--- START Given text ---
Required Architecture Changes (If Needed)

If the spec requires data not present in ScanData, you MUST extend the data model and parser:

Add to ScanData:
- lidar_planes (GT planes)
- drivable_region / freespace grid
- ego motion: ego_vel_xy, optional yaw_rate
- timestamps for radar/lidar frames (for dt checks)
Update src/data_parser.py to populate these fields from available inputs (or add TODO + graceful handling if dataset lacks them).

Constraint Do not break the current “sample_data” runnable flow. If some inputs aren’t available in sample_data, metrics should return nan/empty with explicit reason strings in the report.

Acceptance Criteria

Every metric in the checklist is either:
- ✅ implemented per doc, or
- returns explicit “not computable” output with a clear reason (only acceptable when required inputs truly do not exist in provided data)
All metrics appear under report.json in stable keys.
--- END Given text ---
Set of tasks -
A. Answer these from the architecture-changes text:
(i) Which file must be updated to populate the new ScanData fields?
(ii) What should metrics return when some inputs aren't available in sample_data?
(iii) Where must all metrics appear?
B. Please write out the part of the architecture-changes text starting at "- drivable_region /" and ending at "in the report.".
Work from the architecture-changes text alone.
--- START Recorded information ---
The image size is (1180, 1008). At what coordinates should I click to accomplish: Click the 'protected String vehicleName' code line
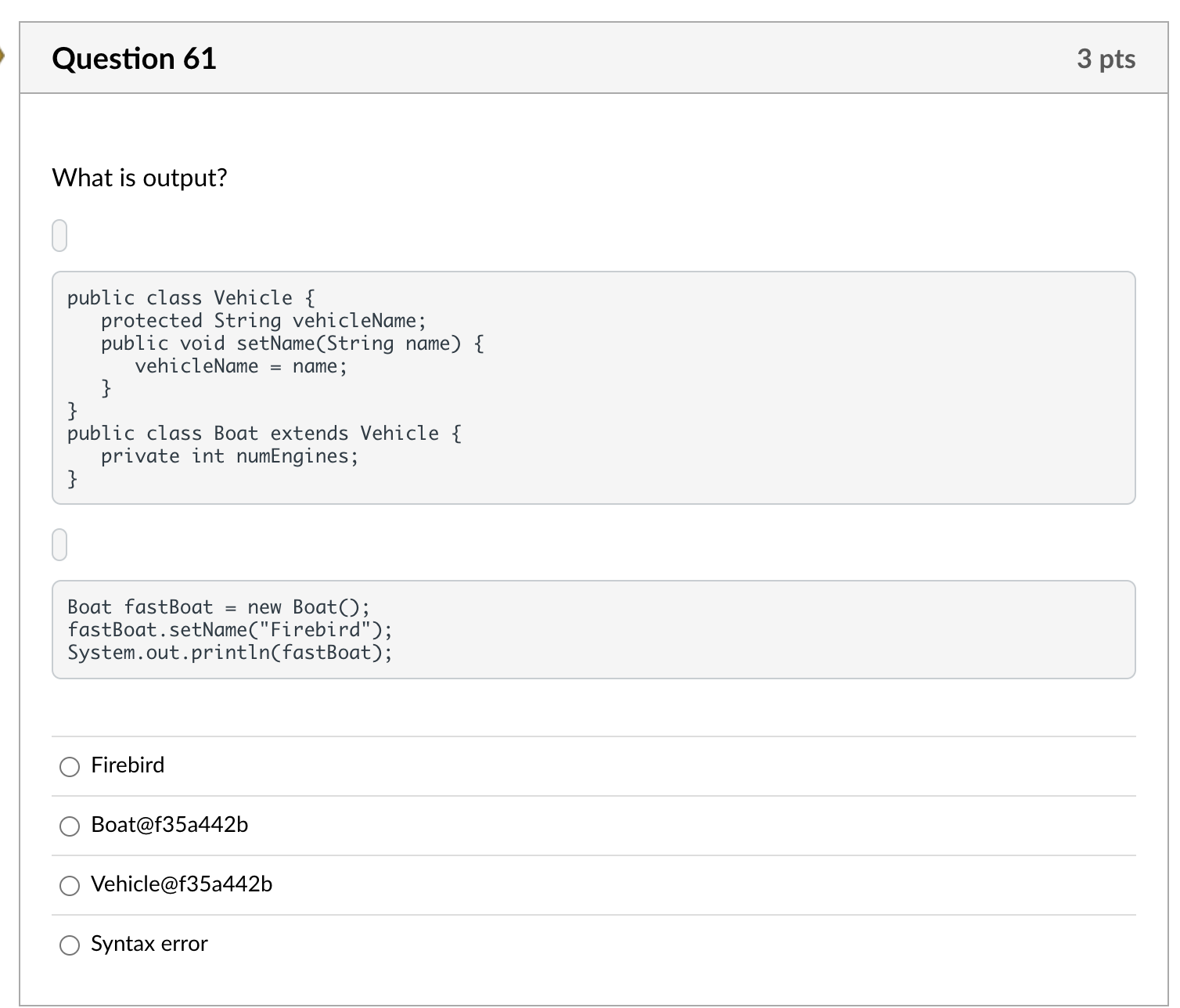tap(263, 321)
--- END Recorded information ---
Answers provided -
A.
(i) src/data_parser.py
(ii) nan/empty, with explicit reason strings in the report
(iii) Under report.json, in stable keys

B.
- drivable_region / freespace grid
- ego motion: ego_vel_xy, optional yaw_rate
- timestamps for radar/lidar frames (for dt checks)
Update src/data_parser.py to populate these fields from available inputs (or add TODO + graceful handling if dataset lacks them).

Constraint Do not break the current “sample_data” runnable flow. If some inputs aren’t available in sample_data, metrics should return nan/empty with explicit reason strings in the report.